Na era da retórica do nós vs. eles, "2017 precisa de heróis dos direitos humanos"

O relatório da Amnistia Internacional faz um balanço negro do ano passado, antevendo ainda mais problemas para o que acaba de começar. Num mundo cada vez mais dividido, lança apelo à resistência das populações

A ideia de que os outros são os culpados dos nossos problemas não é nova, mas em 2016 a retórica do "nós vs. eles" ganhou um destaque ainda maior à medida que esse tipo de discurso foi sendo legitimado pelos líderes políticos à procura de chegar ao poder - ou de se manterem lá a qualquer custo. E 2017 não vai por um melhor caminho no que diz respeito aos direitos humanos, avisa a Amnistia Internacional, alertando para o facto de as crises existentes serem exacerbadas por uma debilitante ausência de liderança no tema. Daí o apelo: "2017 precisa de heróis dos direitos humanos."

O cenário traçado pelo relatório anual da Amnistia Internacional sobre o Estado dos Direitos Humanos no Mundo, que vai ser apresentado hoje, é negro. "O alarmismo divisório tornou-se uma força perigosa nos assuntos mundiais. Quer seja [o presidente norte-americano Donald] Trump, [o primeiro-ministro húngaro Viktor] Orban, [o turco Recep Tayyip] Erdogan ou [o líder filipino Rodrigo] Duterte, mais e mais políticos que se autointitulam antissistema estão a usar uma agenda tóxica que fere, transforma em bodes expiatórios e desumaniza grupos inteiros de pessoas", disse o secretário-geral da Amnistia Internacional, Salil Shetty. "As primeiras vítimas são os refugiados", avisa, mas se nada for feito outros serão apanhados no fogo cruzado.

"São discursos de divisão, de medo, que transformam em armas de arremesso as respostas aos receios legítimos das pessoas em matéria de segurança e prosperidade económica.
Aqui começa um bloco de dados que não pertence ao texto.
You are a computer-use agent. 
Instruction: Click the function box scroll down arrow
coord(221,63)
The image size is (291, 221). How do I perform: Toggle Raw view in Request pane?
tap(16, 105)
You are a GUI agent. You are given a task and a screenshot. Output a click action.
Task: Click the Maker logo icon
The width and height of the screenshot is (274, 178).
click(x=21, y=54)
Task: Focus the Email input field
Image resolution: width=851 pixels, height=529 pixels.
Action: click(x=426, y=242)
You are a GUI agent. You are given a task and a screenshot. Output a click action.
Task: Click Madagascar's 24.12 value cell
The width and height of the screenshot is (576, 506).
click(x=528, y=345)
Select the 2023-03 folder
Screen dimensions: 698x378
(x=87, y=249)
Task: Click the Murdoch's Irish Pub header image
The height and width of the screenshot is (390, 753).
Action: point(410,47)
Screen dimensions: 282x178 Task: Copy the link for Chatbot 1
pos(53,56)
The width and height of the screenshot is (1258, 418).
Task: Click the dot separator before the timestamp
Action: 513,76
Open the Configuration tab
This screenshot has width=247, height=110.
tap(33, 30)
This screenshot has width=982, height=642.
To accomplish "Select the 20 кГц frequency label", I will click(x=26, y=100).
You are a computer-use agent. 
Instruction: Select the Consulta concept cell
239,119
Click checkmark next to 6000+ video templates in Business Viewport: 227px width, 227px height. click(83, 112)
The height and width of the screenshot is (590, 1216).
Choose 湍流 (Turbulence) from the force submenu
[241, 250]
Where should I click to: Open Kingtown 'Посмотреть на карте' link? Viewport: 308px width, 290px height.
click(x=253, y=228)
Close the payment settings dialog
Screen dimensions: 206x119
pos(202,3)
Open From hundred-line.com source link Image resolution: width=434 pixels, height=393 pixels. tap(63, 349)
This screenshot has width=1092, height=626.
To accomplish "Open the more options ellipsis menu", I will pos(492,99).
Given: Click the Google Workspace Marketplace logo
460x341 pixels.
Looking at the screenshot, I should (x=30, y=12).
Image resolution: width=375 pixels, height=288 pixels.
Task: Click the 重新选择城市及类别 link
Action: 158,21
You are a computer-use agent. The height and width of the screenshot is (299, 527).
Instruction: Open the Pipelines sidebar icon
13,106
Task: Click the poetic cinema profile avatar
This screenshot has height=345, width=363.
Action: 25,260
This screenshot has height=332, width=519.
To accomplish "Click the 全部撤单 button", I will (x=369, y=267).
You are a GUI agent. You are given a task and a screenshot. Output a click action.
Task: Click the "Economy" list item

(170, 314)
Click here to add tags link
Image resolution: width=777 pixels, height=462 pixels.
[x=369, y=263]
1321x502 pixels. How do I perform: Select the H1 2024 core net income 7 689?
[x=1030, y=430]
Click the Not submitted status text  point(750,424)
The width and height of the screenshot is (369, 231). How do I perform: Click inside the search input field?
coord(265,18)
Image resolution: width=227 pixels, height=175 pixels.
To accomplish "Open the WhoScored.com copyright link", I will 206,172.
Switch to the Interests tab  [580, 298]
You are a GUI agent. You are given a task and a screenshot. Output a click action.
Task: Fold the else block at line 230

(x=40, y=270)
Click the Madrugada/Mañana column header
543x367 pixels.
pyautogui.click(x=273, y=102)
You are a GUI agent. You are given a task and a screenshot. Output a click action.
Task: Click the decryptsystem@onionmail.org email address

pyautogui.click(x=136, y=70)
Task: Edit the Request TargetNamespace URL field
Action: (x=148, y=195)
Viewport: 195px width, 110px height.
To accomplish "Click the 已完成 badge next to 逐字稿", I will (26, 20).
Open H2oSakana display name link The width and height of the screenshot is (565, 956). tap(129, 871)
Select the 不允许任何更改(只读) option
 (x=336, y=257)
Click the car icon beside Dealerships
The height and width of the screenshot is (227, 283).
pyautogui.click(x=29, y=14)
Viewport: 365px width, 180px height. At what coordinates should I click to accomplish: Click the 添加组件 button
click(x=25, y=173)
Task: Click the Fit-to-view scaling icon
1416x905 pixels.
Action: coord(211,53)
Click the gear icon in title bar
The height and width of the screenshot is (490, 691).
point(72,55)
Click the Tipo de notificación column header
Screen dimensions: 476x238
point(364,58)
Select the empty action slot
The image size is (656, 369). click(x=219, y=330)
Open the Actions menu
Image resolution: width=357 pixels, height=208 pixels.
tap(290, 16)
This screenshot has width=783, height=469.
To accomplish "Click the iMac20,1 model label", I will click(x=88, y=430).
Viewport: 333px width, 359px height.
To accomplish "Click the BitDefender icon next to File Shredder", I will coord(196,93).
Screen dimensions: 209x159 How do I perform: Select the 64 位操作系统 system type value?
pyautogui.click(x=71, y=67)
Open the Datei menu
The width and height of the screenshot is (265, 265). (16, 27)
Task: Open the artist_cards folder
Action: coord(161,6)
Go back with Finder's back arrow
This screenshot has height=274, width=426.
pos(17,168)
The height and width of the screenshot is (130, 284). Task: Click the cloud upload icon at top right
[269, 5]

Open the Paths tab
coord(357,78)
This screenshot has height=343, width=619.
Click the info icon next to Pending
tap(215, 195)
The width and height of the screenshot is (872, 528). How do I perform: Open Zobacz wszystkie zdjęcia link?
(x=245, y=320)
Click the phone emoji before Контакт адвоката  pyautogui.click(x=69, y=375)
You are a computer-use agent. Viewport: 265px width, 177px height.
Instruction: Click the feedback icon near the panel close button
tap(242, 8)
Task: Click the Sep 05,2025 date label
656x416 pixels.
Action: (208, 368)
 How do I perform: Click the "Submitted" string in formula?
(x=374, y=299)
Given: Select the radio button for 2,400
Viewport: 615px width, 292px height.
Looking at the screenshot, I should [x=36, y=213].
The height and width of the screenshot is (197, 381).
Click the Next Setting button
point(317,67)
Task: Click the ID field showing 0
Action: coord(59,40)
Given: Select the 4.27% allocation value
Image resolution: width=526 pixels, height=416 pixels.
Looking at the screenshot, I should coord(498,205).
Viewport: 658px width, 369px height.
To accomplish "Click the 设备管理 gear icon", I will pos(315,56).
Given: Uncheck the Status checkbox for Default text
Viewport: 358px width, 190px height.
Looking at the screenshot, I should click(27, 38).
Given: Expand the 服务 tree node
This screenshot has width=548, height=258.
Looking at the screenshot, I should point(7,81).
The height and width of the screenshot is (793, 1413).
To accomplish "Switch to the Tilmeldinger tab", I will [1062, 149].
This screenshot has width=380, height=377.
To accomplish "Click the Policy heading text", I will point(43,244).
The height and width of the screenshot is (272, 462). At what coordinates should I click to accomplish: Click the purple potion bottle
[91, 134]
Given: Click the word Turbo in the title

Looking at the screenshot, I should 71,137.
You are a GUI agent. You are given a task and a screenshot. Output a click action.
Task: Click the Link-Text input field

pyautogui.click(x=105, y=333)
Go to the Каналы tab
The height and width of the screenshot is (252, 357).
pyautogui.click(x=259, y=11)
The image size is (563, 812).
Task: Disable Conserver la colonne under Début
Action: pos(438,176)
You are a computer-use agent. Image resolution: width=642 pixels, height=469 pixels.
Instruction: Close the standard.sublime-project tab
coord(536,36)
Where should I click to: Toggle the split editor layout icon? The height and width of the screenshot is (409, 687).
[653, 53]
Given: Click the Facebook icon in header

Os culpados são, segundo os líderes políticos, todos os que são estrangeiros, os refugiados... Há uma retórica do temos de ser "nós contra eles" porque somos nós ou eles", explicou ao DN o diretor executivo da secção portuguesa da organização, Pedro Neto. "Não são os refugiados, não são os imigrantes, não são as pessoas que fogem de realidades de guerra e de condições de pobreza extrema e desesperante que são as culpadas dos nossos problemas", refere.

Já Shetty, no comunicado de imprensa que acompanha o relatório, fala de uma "política de demonização" que passa a ideia de que algumas pessoas são "menos humanas" do que outras, avisando que esse "discurso cínico de culpa, ódio e medo do "nós vs. eles" ganhou um destaque global a um nível que não era visto desde os anos 1930". Algo que ameaça tornar-se ainda mais grave este ano: "A realidade é que começamos 2017 num mundo profundamente instável cheio de trepidação e incerteza em relação ao futuro."

No âmbito político, a organização destaca a campanha negativa de Trump nos EUA, com "declarações profundamente fraturantes, marcadas pela misoginia e xenofobia". Em relação ao novo presidente norte-americano, Pedro Neto opta por falar contudo em esperança por causa da reação dos cidadãos. "Logo após as primeiras ordens executivas [a travar a entrada de imigrantes e refugiados de sete países], as pessoas responderam com ação. Vimos muita gente concentrada em aeroportos, a oferecer apoio jurídico, apoio logístico, as pessoas a irem para a rua, a manifestarem-se pacificamente contra este tipo de ordens executivas, vimos também o equilíbrio de poderes dos EUA a moderar essas más ordens executivas", referiu.

"Na história da humanidade, quando um governo ou líder político exortou ao ódio e ao medo, foram sempre pessoas anónimas a dar resposta. Nesta altura o que precisamos é desses heróis anónimos, pessoas comuns que acordem, que passem à ação, que façam um trabalho de ativismo dos direitos humanos e que digam basta!", lembrou o responsável português. É preciso que as pessoas que já lutam pelos direitos humanos tenham uma voz ainda maior e mais vozes para falar com elas. "Porque é graças a esse grito e a esse discurso em uníssono que seremos ouvidos", indicou Pedro Neto.

"Todas as regiões do mundo viram provas de que onde as estruturas formais de poder são usadas para reprimir, as pessoas encontram formas de se levantar e serem ouvidas", lê-se na entrada do relatório, assinada também por Shetty. "Ninguém pode assumir a responsabilidade pelo mundo todo, mas toda a gente pode mudar o seu próprio mundo", acrescentou, lembrando que "os instintos das pessoas para liberdade e justiça não desaparecem simplesmente".

No relatório que faz o balanço dos direitos humanos em 159 países - onde 36 violaram as leis internacionais ao enviar refugiados de volta a países onde os seus diretos estão em risco - alerta-se também como estados "que antes surgiam como campeões dos direitos humanos no exterior estão agora demasiado preocupados a cortar os direitos humanos em casa para obrigar outros a prestar contas". A consequência de se continuar nesse caminho é arriscarmos ter "um efeito dominó de líderes encorajados a derrubar as proteções estabelecidas para os direitos humanos", alertou Shetty.